*The data*:
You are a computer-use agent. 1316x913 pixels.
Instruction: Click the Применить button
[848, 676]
---
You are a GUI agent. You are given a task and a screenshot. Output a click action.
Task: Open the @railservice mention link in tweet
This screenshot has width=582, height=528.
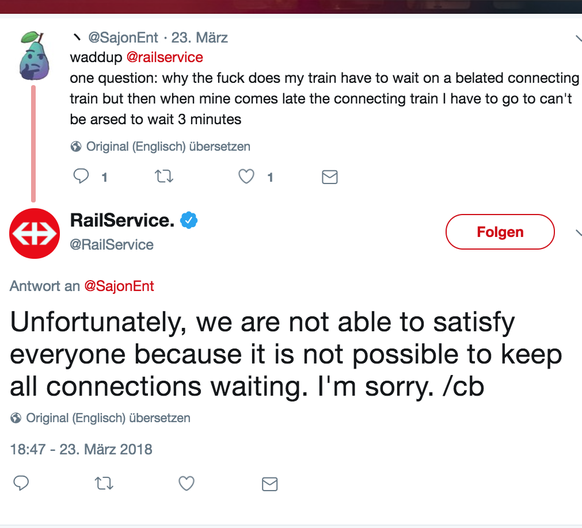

*Exercise*:
How many of the lines in the records include the string "screenshot"? Reply with the number alone.

*Written solution*:
2